DOI: 10.1016/j.freeradbiomed.2023.12.037
Abstrakt: Oxidative stress has been implicated in the etiology of skeletal muscle weakness following joint injury. We investigated longitudinal patient muscle samples following knee injury (anterior cruciate ligament tear). Following injury, transcriptomic analysis revealed downregulation of mitochondrial metabolism-related gene networks, which were supported by reduced mitochondrial respiratory flux rates.
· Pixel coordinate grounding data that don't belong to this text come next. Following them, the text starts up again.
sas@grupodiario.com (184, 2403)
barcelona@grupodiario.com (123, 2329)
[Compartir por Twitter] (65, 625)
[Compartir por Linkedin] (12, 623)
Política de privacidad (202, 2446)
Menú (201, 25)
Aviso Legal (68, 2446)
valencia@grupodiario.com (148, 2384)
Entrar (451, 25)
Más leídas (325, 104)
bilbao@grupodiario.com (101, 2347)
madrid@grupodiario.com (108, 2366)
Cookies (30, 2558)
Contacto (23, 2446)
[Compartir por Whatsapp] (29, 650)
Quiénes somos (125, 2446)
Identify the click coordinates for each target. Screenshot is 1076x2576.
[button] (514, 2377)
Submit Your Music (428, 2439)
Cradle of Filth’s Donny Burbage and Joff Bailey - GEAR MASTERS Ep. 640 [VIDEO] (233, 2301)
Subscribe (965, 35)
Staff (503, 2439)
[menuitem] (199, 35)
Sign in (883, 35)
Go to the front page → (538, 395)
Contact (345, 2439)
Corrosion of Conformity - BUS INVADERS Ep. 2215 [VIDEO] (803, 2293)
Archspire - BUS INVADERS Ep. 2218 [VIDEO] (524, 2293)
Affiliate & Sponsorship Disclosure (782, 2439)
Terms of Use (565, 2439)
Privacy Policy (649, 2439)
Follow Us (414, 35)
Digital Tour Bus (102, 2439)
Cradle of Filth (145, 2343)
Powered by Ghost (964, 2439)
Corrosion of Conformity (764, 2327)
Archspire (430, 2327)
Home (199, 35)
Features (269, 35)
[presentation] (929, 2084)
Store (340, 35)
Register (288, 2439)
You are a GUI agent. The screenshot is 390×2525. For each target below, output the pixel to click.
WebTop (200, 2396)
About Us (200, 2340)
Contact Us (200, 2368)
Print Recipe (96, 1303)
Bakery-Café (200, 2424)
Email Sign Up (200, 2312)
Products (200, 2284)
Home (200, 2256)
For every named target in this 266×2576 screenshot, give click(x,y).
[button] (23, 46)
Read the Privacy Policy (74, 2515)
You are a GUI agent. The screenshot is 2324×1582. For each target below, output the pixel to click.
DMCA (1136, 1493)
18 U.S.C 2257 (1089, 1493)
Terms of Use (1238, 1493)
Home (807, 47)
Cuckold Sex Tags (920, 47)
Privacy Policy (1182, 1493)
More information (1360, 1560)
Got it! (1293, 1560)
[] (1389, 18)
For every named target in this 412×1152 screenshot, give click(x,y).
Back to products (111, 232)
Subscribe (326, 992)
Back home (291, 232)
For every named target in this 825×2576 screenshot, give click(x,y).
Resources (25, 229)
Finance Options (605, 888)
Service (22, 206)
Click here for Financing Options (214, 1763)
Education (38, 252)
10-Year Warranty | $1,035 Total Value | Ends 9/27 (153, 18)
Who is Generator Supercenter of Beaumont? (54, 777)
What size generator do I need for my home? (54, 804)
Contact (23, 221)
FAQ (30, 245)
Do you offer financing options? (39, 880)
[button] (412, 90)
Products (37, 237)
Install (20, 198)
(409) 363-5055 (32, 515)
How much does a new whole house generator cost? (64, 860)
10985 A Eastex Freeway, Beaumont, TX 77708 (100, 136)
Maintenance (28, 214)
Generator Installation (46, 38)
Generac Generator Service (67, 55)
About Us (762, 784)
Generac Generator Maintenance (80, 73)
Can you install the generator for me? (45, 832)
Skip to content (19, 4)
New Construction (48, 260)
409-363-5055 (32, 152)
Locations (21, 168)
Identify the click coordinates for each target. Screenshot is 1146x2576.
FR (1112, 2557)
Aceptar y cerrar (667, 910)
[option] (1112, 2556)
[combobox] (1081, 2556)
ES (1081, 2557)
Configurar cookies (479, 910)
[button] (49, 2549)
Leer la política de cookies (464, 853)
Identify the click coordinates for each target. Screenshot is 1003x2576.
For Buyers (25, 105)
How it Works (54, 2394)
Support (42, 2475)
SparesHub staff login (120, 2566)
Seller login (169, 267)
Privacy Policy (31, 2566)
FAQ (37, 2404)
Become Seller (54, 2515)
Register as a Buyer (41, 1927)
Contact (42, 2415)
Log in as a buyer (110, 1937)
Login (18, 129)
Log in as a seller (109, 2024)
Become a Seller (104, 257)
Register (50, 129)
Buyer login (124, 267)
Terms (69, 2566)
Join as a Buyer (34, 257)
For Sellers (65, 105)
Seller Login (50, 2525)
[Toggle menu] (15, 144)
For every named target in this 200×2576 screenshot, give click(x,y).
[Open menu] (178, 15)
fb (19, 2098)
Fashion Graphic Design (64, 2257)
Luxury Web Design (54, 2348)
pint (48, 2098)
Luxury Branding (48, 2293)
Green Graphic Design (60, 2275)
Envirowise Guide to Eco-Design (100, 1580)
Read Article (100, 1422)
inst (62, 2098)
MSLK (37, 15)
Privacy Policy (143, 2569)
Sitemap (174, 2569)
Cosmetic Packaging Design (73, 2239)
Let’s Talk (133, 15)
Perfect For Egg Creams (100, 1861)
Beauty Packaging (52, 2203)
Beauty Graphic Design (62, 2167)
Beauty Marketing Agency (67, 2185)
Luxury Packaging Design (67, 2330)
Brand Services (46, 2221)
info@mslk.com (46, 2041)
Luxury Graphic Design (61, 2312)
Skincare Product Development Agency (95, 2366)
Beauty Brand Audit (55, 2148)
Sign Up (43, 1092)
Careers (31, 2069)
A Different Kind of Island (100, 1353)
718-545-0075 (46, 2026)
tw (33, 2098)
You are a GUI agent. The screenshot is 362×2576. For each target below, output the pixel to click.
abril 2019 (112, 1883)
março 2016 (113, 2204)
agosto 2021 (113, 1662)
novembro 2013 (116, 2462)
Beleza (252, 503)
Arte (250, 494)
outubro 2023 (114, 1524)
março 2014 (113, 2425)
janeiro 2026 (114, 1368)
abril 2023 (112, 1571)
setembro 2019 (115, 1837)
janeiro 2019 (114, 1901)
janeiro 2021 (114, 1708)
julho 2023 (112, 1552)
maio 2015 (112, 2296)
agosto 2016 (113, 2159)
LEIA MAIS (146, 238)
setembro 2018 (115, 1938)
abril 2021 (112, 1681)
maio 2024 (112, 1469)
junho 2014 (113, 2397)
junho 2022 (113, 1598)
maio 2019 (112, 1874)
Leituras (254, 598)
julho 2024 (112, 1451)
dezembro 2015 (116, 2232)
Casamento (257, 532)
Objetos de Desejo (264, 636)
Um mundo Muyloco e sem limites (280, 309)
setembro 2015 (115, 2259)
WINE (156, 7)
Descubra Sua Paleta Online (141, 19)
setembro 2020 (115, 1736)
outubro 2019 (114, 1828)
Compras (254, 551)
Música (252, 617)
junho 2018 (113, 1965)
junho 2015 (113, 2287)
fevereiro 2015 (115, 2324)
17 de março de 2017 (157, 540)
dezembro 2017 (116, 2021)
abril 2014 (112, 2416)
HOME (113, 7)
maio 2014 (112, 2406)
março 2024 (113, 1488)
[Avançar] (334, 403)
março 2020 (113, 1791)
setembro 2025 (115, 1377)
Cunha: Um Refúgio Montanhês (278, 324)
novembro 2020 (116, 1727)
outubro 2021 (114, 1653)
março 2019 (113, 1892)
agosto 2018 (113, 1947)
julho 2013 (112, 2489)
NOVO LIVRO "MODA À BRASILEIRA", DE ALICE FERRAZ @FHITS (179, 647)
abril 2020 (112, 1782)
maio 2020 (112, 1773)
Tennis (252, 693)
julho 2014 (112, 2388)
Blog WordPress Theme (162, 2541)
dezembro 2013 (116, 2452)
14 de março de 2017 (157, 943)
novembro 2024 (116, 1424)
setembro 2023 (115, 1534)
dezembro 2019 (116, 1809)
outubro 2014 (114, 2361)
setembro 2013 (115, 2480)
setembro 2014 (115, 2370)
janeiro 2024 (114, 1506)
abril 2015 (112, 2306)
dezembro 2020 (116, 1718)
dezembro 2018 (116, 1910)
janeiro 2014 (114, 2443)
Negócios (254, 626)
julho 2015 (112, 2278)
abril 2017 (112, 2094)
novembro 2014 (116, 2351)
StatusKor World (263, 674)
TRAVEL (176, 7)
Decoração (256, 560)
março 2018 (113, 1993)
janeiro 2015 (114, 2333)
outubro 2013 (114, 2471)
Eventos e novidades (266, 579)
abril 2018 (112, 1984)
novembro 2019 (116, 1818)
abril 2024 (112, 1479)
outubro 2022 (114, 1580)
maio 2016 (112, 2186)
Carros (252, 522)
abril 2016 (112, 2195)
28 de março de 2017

Additionally, enrichment of reactive oxygen species (ROS)-related pathways were upregulated in muscle following knee injury, and further investigation unveiled marked oxidative damage in a progressive manner following injury and surgical reconstruction. We then investigated whether antioxidant protection is effective in preventing muscle atrophy and weakness after knee injury in mice that overexpress Mn-superoxide dismutase (MnSOD +/- ). MnSOD +/- mice showed attenuated oxidative damage, atrophy, and muscle weakness compared to wild type littermate controls following ACL transection surgery. Taken together, our results indicate that ROS-related damage is a causative mechanism of muscle dysfunction after knee injury, and that mitochondrial antioxidant protection may hold promise as a therapeutic target to prevent weakness and development of disability.
Competing Interests: Declaration of competing interest The authors declare the following financial interests/personal relationships which may be considered as potential competing interests: Christopher Fry reports financial support was provided by University of Kentucky. Christopher Fry reports a relationship with University of Kentucky that includes: funding grants.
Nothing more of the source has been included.